Texto fornecido:
Zemin, que instituiu a limitação de mandatos agora quebrada por Xi, era um improvável caso de sucesso enquanto figura de poder, na medida em que a sua ascensão à liderança foi erradamente antevista como temporária e transitória. Oriundo da indústria automóvel e de geladaria, a sua chegada a ministro já causara surpresa. O seu estilo jovial, adepto de música e poesia, tornavam-no um corpo estranho para encabeçar o país mais populoso do planeta. Seria o primeiro presidente da China sem uma carreira militar.

No regresso de uma visita aos Estados Unidos da América, em 1993, utilizaria o microfone das hospedeiras para cantar para todo o avião. Segundo relatos do Financial Times, Zemin interpretaria O Sole Mio num banquete em Pequim, cujo convidado de honra era nada mais, nada menos do que George Bush. De acordo com o diário britânico, o então presidente chinês dançaria com a primeira-dama americana diante de todo o Estado-maior do Partido Comunista - uma visão, aos dias de hoje, comicamente inverosímil.

Numa entrevista ao jornalista Mike Wallace, no programa 60 Minutos, citaria de cor o discurso mais célebre da história dos Estados Unidos - Lincoln em Gettysburg, na guerra civil -, admitindo tê-lo utilizado para aprender inglês e dar aulas aos seus alunos na China. "A ideia de que "todos os homens nascem iguais" teve uma grande influência nos estudantes da minha geração. O que Lincoln escreveu continua a ser o objetivo dos atuais líderes americanos, especialmente a última parte. Um governo do povo, com o povo, para o povo", afirmaria Zemin, há 22 anos, sobre a sua superpotência rival, noutro momento indiscutivelmente irrepetível nos nossos dias.

Instrução 1:
No texto sobre Zemin, reescreva o trecho que abre com as palavras que contêm "Numa entrevista ao" e fecha com "nos nossos dias.", trocando "jornalista" por "repórter".
Instrução 2:
Prossiga com o texto sobre Zemin a partir do ponto em que termina.
O material que vem a seguir não tem qualquer relação com o texto sobre Zemin.

Dados brutos:
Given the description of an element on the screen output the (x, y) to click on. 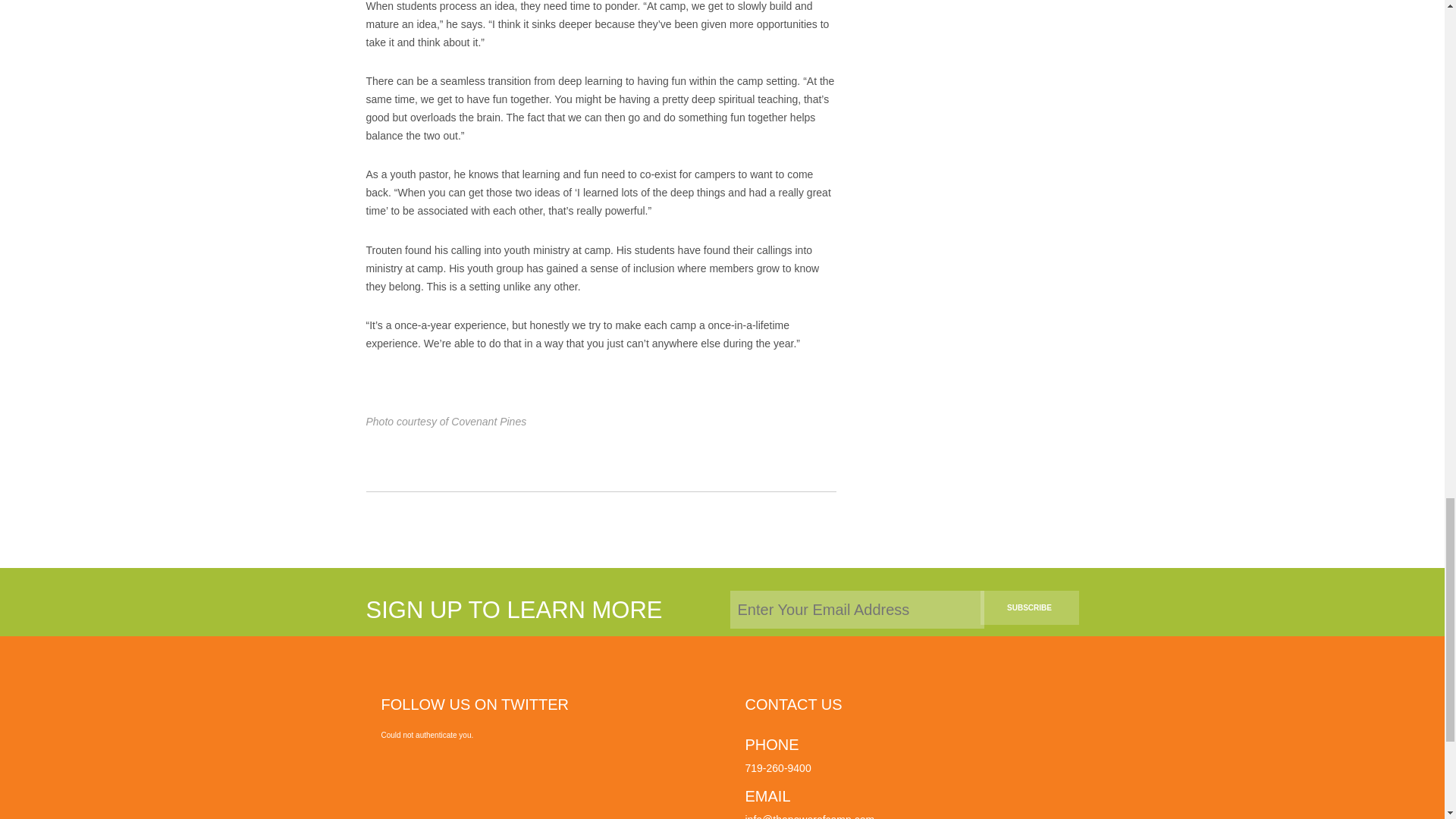
Subscribe (1028, 607)
Subscribe (1028, 607)
719-260-9400 (777, 767)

Resposta 1:
Numa entrevista ao repórter Mike Wallace, no programa 60 Minutos, citaria de cor o discurso mais célebre da história dos Estados Unidos - Lincoln em Gettysburg, na guerra civil -, admitindo tê-lo utilizado para aprender inglês e dar aulas aos seus alunos na China. "A ideia de que "todos os homens nascem iguais" teve uma grande influência nos estudantes da minha geração. O que Lincoln escreveu continua a ser o objetivo dos atuais líderes americanos, especialmente a última parte. Um governo do povo, com o povo, para o povo", afirmaria Zemin, há 22 anos, sobre a sua superpotência rival, noutro momento indiscutivelmente irrepetível nos nossos dias.

Resposta 2:
"Eu também sou eleito, mas por um sistema eleitoral diferente. Cada país tem o seu, com culturas e tradições diferentes, com níveis de educação e desenvolvimento económico diferentes", justificaria na mesma conversa com Wallace, que evocaria mais tarde para repreender repórteres de Hong Kong.

O seu desaparecimento, acompanhado pela nostalgia da sua boa-disposição, não deixa de representar uma involuntária afronta a Xi Jinping. Quase como se ele, o último homem sorridente, fosse a antítese do que a China de Xi acabou por ser. O ambiente do seu adeus não poderia ser mais parecido com aquele que veio tentar sarar depois de 1989.

Com sorte, a história não se repetirá na praça. Mas na mudança.